## [Recorded information]

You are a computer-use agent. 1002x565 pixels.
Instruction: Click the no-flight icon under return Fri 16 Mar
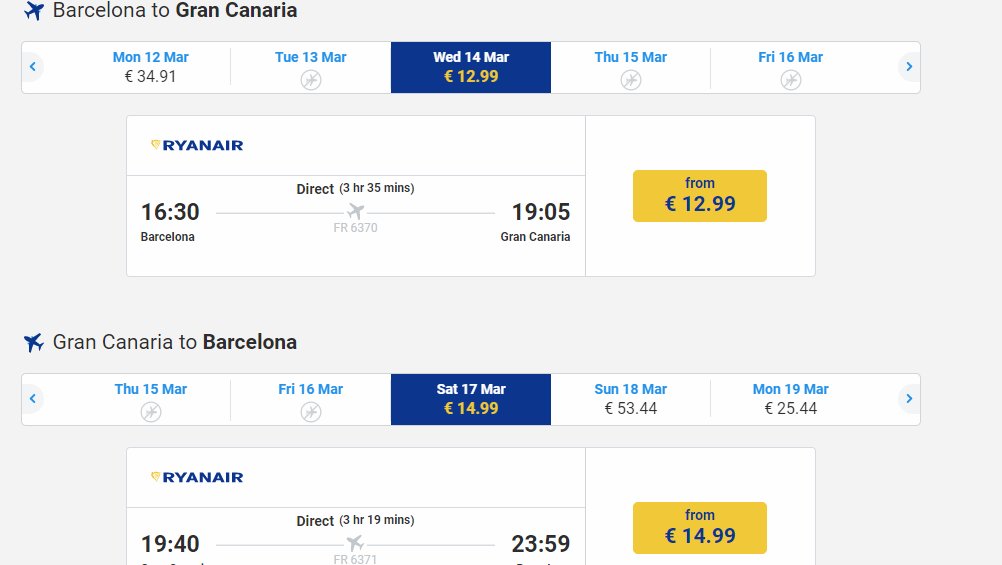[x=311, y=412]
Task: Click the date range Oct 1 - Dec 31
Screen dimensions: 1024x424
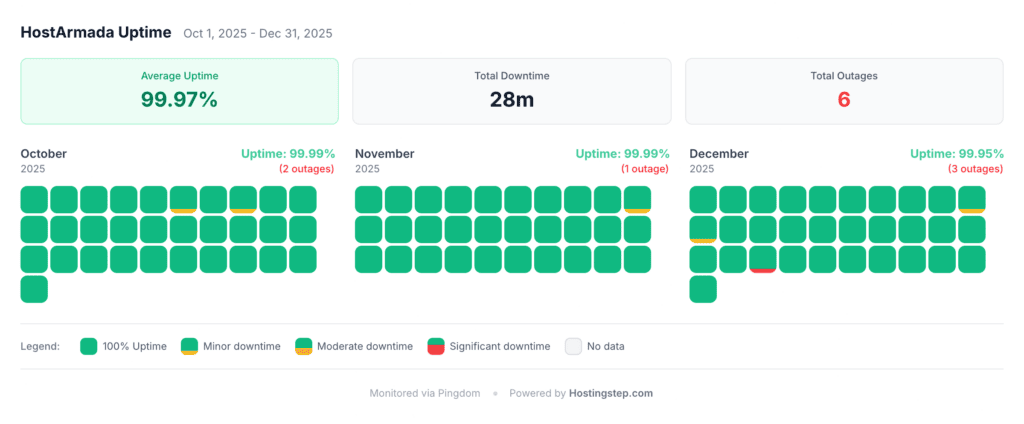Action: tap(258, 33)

---

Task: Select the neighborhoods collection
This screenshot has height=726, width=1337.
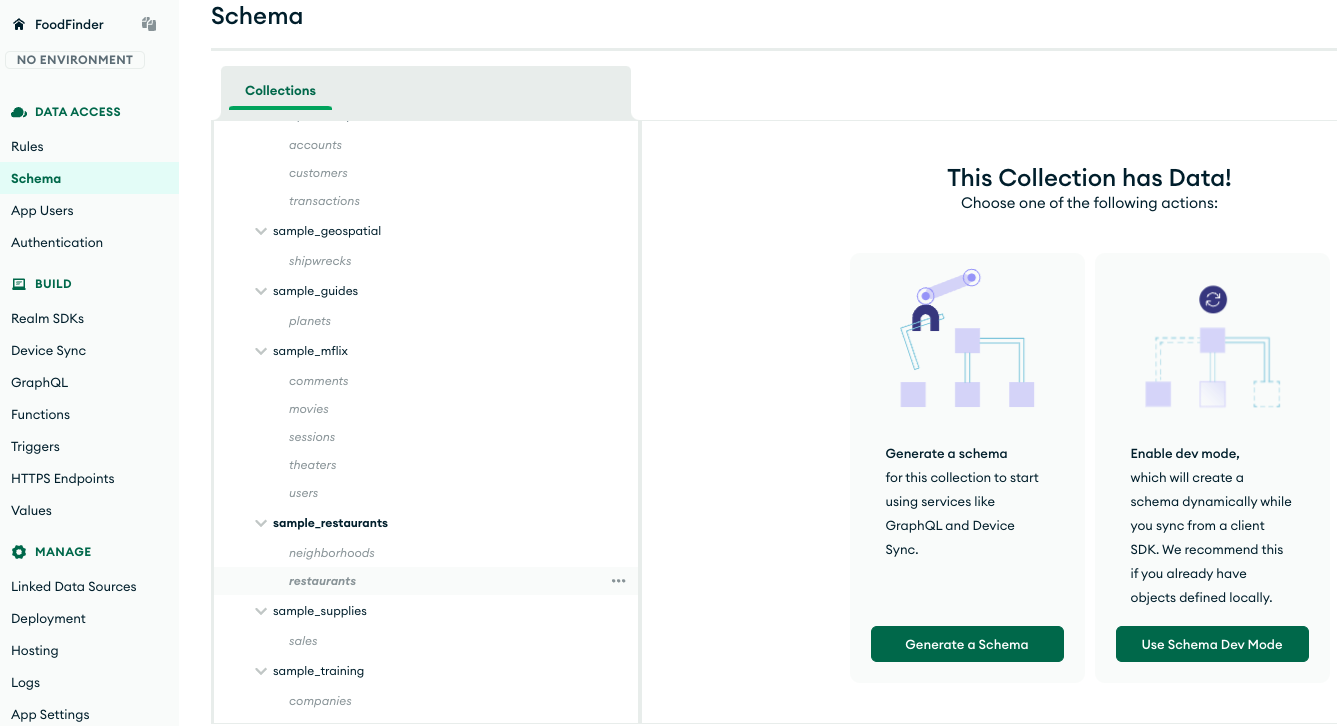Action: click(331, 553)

## [Problem statement]
Copy each line above that contains the word "Task".

## [Result for this exercise]
Task: Click the date range Oct 1 - Dec 31
Task: Select the neighborhoods collection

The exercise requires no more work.